Comenzó construyendo castillos de naipes. Era divertido construirlos, pero eran, al mismo tiempo, efímeros, y cualquier leve movimiento, o cualquier soplo de aire, los derrumbaba inexorablemente.
Luego probó a construir castillos en el aire. Eran bellos, impresionantes allá, sobre las nubes, pero eran también irreales, y se desvanecían en una neblina ambigua y difusa.
También realizó castillos de arena, poblados de almenas y torres, de puestos de vigilancia y fosos que los protegían de todo menos de las inclementes olas del mar que, más tarde o más temprano, los cubrían y los reducían a cenizas.

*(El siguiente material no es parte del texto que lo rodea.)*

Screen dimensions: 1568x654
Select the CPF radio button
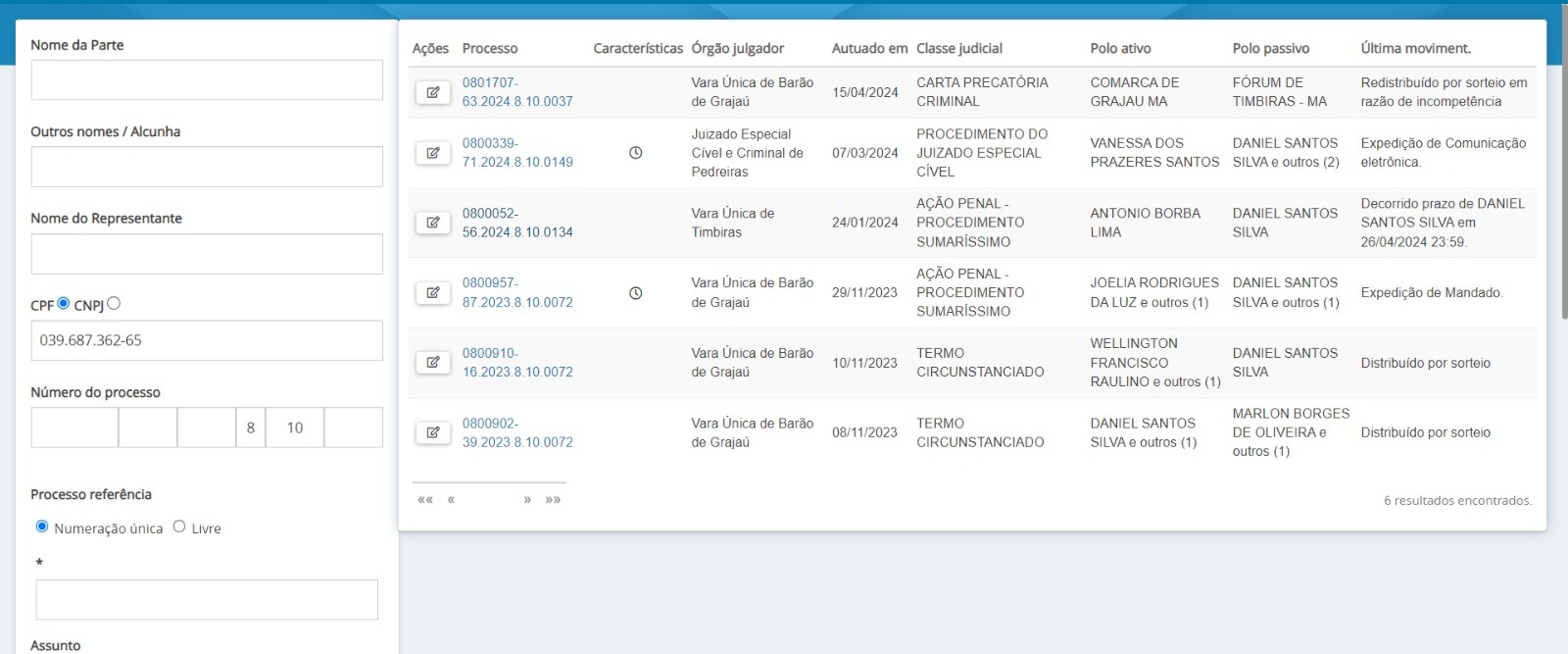coord(64,304)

Entonces decidió que nunca más. Que construiría un castillo enorme, en la cima de un cerro inexpugnable, con la piedra más dura, los torres más elevadas y el foso más profundo que se hubiera podido imaginar. Allí estaría en verdad seguro.
Eso pensó. Y cierto es que aquel castilló destacó en el horizonte durante años. Pero el tiempo pasó y la inmensa construcción terminó por ser un castillo en ruinas, no mucho mayor que los castillos de naipes, ni mucho más bello que los castillos en el aire, ni mucho más poderoso que un simple castillo de arena.